House of Commons Hansard #45 of the 36th Parliament, 2nd Session. (The original version is on Parliament's site.) The word of the day was money.

Topics

Human Resources Development
Oral Question Period

2:55 p.m.

The Speaker

Order, please.

Human Resources Development
Oral Question Period

2:55 p.m.

Progressive Conservative

Jean Dubé Madawaska—Restigouche, NB

Mr. Speaker, according to documents from public accounts there are eight numbered companies that received $3.9 million, yet these companies do not even appear to exist.

Can the minister please tell us who owns these companies and where the money went?

Human Resources Development
Oral Question Period

2:55 p.m.

The Speaker

It is not in our rules to answer questions as specific as this. I find the question out of order. I saw the hon. Prime Minister on his feet. If he wishes to address what was said I will permit him to do so.

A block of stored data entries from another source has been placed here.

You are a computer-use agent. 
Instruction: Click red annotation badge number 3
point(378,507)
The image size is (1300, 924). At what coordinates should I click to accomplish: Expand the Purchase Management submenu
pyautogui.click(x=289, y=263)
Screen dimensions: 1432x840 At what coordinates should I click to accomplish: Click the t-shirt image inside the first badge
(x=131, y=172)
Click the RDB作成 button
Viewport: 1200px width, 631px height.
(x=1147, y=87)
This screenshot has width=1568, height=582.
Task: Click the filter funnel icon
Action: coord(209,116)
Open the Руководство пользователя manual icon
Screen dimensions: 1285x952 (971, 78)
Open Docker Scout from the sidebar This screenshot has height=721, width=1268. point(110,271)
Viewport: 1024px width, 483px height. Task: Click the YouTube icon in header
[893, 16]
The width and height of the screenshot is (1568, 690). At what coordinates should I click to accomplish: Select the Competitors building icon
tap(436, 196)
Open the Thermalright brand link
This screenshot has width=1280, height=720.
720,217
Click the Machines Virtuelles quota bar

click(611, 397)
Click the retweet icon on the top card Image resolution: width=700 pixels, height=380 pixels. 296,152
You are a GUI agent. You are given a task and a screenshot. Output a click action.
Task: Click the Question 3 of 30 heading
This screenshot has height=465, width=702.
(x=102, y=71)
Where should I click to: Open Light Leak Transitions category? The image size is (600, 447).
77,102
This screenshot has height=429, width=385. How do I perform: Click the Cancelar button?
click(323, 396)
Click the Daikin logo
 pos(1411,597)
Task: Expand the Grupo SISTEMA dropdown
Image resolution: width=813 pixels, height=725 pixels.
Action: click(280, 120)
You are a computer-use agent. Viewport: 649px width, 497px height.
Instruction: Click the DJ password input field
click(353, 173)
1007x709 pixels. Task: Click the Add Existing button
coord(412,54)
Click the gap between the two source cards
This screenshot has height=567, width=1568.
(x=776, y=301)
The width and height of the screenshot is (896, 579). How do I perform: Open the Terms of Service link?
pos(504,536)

Human Resources Development
Oral Question Period

2:55 p.m.

Saint-Maurice
Québec

Liberal

Jean Chrétien Prime Minister

Mr. Speaker, a minister cannot be asked to give information about one of the thousands upon thousands of cases that are handled by a department. The order paper is there for these requests. The minister will appear with officials before the committee tomorrow, which is also the place to ask these questions.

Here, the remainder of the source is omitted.